The findings were presented at the annual meeting of the American Society of Hematology.
The current standard of care for transplant-eligible, newly diagnosed MM consists of the quadruple combination of a CD38 monoclonal antibody, an immunomodulatory drug, a proteasome inhibitor, and a glucocorticoid, followed by high-dose melphalan and autologous stem-cell transplantation (ASCT).
Isatuximab already has approval in combination with the regimen of carfilzomib and dexamethasone (KRd) in the treatment of relapsed or refractory MM patients who have received prior lines of therapy.
To investigate the efficacy and safety of addition of isatuximab in the setting of transplant-eligible, newly diagnosed MM patients, first author Francesca Gay, MD, PhD, of the Division of Hematology, Department of Molecular Biotechnology and Health Sciences, University of Torino, Italy, and colleagues conducted the multisite, phase-3 Iskia trial, enrolling 302 transplant-eligible newly diagnosed MM patients.
The patients were randomized to groups of 151 each to treatment either with IsaKRd or KRd alone. The treatment regimen for KRd included four cycles in induction including weekly carfilzomib at 56 mg on day 1, 8 and 15, lenalidomide 25 mg at day 1-21, and dexamethasone at 40 mg weekly, and the IsaKRd group included four 28-day cycles of isatuximab 10 mg/kg IV days 1, 8, 15, and 22 in cycle 1, followed by 10 mg/kg days 1, 15 in cycles 2-4.
The induction was followed by stem cell mobilization and collection and high dose chemotherapy, followed by four cycles of full-dose consolidation at the same doses and schedule as induction, followed by a light consolidation phase of 12 28-day cycles of reduced dose KRd.
Patients had a median age of 61 and 60 in the isatuximab versus KRd group, respectively, and characteristics were similar between the two arms.
With the current follow-up of a mean of 21 months, the primary endpoint was met, with the intention-to-treat analysis showing a rate of post-consolidation MRD negativity, as assessed with a next-generation sequencing (NGS) cut-off of 10-5, of 77% with isatuximab versus 67% with KRd alone (OR 1.67; P = .049).
With an NGS cut-off of 10-6, the respective rates were 67% vs. 48% (OR 2.29; P < .001).
“This difference in MRD negativity in the depth of response was seen despite the responses analyzed according to the conventional criteria being comparable in the two arms, with more than 90% of patients achieving at least a very good partial response and more than 70% achieving at least a complete response,” Dr. Gay noted.

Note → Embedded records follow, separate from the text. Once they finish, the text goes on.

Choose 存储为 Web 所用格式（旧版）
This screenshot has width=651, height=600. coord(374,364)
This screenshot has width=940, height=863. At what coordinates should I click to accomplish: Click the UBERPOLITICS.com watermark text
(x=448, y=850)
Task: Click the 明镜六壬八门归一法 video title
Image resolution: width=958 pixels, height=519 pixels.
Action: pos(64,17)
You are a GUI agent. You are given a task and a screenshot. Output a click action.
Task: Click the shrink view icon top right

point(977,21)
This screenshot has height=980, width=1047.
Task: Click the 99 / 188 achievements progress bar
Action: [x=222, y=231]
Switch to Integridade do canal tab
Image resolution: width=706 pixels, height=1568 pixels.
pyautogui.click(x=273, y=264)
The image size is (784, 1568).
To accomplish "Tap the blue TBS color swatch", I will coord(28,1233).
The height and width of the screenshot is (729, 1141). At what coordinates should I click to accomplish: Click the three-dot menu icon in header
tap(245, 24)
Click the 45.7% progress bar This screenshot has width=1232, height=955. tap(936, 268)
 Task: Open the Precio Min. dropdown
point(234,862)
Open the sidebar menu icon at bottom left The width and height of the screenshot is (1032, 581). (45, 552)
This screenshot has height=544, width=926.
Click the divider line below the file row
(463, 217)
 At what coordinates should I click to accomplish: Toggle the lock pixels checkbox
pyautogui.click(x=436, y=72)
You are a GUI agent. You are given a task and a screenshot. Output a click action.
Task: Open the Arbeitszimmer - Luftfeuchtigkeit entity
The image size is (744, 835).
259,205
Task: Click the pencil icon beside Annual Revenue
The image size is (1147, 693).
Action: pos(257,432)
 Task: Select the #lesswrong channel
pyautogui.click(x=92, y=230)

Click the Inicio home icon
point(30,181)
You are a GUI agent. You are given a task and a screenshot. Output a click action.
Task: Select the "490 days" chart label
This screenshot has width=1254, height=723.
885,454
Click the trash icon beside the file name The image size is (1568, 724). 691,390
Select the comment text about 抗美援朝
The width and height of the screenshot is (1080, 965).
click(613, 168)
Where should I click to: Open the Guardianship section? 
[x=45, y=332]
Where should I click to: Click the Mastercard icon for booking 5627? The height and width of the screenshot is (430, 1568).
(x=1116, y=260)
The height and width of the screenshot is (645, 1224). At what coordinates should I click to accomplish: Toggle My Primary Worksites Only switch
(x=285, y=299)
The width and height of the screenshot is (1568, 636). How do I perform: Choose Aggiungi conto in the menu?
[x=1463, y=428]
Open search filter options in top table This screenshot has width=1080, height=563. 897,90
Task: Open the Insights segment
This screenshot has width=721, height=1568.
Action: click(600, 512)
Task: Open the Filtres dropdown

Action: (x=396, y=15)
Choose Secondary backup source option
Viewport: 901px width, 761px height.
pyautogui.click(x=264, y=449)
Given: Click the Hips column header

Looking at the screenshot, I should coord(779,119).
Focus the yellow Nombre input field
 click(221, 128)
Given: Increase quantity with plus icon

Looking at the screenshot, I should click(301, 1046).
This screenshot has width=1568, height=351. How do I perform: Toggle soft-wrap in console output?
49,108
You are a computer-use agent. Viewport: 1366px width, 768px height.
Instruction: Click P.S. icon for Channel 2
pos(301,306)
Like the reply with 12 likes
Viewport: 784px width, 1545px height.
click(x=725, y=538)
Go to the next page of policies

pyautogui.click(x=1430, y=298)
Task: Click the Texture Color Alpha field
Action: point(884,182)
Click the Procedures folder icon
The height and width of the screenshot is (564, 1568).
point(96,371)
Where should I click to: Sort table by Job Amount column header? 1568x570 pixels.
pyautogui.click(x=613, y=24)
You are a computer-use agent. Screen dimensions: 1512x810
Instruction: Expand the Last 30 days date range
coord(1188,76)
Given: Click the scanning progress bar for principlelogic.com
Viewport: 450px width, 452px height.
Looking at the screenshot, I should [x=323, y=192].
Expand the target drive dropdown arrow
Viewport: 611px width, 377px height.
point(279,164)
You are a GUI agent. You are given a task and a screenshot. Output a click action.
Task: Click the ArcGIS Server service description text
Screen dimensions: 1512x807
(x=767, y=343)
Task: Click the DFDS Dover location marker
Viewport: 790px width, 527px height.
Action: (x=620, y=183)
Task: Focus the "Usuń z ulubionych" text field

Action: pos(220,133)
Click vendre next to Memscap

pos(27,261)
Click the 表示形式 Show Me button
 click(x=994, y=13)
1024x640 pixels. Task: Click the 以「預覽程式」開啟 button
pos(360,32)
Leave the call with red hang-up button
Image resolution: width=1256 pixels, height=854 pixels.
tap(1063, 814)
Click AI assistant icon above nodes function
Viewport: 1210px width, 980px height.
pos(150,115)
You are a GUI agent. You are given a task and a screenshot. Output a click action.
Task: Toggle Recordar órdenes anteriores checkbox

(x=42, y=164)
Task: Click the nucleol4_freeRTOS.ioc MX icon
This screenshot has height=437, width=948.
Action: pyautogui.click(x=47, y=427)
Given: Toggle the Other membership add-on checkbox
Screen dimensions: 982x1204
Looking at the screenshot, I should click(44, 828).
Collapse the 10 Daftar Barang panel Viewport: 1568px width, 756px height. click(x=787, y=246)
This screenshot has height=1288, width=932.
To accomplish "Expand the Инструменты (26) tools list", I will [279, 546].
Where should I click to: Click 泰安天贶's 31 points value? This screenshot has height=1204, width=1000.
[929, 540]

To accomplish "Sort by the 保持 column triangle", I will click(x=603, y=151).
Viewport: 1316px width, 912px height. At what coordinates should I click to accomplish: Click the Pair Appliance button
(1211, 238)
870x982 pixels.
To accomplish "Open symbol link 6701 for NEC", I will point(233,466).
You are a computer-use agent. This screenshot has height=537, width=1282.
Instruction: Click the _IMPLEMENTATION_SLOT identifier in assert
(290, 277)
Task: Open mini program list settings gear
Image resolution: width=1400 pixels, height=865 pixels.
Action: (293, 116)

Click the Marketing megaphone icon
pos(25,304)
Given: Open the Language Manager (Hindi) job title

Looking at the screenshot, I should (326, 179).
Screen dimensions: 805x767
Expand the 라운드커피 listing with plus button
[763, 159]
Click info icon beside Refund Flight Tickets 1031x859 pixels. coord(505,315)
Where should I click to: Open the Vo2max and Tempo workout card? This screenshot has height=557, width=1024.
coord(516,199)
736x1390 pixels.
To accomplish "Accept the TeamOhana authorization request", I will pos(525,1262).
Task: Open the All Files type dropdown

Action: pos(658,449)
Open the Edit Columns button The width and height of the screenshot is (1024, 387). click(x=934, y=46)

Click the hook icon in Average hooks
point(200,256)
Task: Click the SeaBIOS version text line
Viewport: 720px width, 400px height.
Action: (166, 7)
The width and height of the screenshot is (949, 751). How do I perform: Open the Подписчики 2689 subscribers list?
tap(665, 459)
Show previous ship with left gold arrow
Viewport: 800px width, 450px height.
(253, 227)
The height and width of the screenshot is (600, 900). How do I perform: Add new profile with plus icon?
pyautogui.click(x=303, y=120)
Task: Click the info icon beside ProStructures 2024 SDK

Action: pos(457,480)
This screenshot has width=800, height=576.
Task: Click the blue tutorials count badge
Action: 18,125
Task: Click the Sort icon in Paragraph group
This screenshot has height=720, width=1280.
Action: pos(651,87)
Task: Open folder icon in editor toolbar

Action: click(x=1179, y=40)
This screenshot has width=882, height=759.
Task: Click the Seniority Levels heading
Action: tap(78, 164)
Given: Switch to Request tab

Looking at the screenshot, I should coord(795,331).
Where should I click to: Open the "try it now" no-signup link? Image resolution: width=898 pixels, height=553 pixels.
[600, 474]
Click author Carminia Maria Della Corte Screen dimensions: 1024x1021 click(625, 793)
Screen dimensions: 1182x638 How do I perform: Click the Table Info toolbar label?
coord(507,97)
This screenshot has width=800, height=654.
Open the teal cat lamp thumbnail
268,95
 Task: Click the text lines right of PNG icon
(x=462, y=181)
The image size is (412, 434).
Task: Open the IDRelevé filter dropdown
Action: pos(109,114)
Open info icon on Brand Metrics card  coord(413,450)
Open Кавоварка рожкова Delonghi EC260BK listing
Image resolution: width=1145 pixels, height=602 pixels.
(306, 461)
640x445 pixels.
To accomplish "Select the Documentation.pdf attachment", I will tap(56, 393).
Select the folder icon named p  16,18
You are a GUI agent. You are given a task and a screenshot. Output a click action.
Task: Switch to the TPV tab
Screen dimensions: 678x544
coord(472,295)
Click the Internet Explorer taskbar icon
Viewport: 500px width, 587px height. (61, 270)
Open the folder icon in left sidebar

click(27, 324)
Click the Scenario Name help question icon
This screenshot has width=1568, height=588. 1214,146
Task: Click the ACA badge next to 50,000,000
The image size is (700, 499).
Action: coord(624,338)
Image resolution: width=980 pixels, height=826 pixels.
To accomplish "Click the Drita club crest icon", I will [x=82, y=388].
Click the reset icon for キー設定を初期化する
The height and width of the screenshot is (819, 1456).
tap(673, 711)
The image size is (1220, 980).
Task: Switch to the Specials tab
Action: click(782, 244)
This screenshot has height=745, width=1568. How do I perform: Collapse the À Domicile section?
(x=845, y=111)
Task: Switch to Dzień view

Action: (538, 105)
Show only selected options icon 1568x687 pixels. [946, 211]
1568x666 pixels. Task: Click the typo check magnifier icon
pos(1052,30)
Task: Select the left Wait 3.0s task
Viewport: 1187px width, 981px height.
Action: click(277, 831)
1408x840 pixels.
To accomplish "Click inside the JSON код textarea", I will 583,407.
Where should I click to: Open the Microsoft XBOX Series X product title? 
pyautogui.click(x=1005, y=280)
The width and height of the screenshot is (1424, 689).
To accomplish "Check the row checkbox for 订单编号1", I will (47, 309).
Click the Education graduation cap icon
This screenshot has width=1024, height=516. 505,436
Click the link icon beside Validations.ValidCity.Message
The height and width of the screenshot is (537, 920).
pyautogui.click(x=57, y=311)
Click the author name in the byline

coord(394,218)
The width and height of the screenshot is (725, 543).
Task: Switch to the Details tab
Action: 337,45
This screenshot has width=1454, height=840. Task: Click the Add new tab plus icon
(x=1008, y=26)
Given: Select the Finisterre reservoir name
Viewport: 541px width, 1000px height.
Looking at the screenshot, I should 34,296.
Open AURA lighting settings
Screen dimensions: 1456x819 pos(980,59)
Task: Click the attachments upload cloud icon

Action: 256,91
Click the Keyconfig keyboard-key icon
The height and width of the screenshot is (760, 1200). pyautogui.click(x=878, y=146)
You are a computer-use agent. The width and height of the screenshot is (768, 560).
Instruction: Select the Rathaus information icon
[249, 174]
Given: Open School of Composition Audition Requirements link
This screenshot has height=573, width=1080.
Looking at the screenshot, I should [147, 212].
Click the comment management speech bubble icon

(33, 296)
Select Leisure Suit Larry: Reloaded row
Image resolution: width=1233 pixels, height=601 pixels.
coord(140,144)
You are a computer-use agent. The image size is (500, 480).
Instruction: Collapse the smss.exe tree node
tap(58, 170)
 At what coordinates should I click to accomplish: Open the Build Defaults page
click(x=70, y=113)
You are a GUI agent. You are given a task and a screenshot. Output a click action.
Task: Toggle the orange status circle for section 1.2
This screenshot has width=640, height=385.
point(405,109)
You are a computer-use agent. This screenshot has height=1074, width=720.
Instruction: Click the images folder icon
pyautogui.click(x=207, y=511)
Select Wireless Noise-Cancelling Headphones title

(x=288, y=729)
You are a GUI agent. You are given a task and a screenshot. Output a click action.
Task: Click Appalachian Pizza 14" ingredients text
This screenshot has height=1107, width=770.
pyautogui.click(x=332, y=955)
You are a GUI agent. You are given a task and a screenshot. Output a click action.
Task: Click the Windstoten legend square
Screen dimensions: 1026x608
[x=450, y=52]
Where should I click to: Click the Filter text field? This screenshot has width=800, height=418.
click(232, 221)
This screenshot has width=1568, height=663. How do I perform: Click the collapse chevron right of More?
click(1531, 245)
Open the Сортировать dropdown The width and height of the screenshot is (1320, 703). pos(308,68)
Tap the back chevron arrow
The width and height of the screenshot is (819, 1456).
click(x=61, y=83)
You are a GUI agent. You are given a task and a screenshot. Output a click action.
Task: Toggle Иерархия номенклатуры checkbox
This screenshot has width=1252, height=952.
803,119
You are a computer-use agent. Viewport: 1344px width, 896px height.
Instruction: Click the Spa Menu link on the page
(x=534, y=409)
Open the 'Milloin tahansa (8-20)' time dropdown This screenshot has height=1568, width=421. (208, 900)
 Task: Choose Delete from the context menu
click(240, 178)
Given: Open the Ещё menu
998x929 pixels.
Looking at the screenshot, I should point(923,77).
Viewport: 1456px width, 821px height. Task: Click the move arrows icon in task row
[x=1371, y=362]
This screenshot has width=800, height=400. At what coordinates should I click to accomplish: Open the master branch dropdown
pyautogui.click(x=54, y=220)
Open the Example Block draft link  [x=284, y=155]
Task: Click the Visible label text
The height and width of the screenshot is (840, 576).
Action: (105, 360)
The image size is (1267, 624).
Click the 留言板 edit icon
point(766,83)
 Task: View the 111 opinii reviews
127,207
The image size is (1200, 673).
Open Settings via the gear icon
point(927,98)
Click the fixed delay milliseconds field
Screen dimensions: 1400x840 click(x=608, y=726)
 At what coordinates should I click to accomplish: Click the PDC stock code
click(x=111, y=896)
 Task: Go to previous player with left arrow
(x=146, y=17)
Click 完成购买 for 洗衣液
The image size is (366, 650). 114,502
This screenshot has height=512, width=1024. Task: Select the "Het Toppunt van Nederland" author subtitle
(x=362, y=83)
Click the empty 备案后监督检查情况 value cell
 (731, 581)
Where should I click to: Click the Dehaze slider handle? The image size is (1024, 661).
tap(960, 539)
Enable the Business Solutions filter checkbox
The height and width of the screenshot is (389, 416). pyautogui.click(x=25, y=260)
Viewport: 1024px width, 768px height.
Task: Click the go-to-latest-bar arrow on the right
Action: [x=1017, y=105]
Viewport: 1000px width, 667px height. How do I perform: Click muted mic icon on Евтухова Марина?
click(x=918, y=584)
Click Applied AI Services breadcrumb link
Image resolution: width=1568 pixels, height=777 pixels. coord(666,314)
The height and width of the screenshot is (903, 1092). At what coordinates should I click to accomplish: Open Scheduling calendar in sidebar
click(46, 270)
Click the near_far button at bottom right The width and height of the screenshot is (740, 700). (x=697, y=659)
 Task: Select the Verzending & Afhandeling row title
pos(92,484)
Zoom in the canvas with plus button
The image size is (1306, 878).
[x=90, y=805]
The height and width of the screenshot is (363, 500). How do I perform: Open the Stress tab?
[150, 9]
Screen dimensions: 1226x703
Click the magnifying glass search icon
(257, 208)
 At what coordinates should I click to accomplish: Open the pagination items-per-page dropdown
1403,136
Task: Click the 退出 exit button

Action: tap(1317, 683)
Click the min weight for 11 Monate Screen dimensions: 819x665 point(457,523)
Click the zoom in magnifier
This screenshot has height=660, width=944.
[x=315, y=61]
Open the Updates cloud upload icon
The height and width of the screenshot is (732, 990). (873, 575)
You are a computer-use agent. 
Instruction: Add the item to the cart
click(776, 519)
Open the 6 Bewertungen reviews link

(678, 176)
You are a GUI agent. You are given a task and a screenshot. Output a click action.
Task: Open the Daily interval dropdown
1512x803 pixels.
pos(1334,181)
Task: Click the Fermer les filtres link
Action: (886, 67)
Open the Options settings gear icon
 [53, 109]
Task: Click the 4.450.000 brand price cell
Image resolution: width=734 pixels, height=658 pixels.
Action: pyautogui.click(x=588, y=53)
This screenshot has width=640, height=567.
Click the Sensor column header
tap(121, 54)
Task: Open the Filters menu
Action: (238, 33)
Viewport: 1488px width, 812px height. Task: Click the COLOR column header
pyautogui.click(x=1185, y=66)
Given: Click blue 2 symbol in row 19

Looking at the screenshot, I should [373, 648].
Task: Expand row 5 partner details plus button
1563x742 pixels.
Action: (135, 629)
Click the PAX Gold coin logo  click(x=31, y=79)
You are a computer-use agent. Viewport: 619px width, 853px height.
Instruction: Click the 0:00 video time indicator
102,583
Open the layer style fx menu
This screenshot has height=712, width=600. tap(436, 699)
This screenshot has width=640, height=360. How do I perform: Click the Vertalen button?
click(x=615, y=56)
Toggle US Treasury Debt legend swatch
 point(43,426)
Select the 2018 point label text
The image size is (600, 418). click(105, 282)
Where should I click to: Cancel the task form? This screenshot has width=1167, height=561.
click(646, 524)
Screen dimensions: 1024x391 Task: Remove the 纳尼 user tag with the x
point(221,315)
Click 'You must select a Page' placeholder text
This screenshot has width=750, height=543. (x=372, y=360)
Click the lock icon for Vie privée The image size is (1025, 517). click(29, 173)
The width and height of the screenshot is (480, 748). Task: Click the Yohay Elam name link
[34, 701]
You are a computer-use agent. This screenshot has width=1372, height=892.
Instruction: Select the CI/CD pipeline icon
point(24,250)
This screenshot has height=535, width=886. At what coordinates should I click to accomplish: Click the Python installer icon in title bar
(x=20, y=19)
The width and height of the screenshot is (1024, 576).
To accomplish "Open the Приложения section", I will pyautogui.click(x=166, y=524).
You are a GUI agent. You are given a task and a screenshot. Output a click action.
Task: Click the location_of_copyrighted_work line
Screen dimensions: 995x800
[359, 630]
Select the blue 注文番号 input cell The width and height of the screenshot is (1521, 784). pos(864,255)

For the key secondary endpoint of MRD negativity over time, the rates were also significantly higher with IsaKRd vs. KRd at post-induction (10-5 cut-off, 45% vs. 26%, OR 2.34; P < .001; 10-6 cut-off, 27% vs. 14%, OR 2.36, P = .004).
IsaKRd also had greater MRD negativity post-ASCT (10-5 cutoff 64% vs. 49%; P = .006; 10-6 cutoff, 52% vs. 27%, P < .001) and post-consolidation (10-5 cutoff, 77% vs. 67%; P = .049 and 10-6 cutoff, 67% vs. 48%, P < .001).
The increase in the MRD negativity in the IsaKRd group was observed in all subgroups of patients analyzed at the 10-5 and 10-6 cut-offs.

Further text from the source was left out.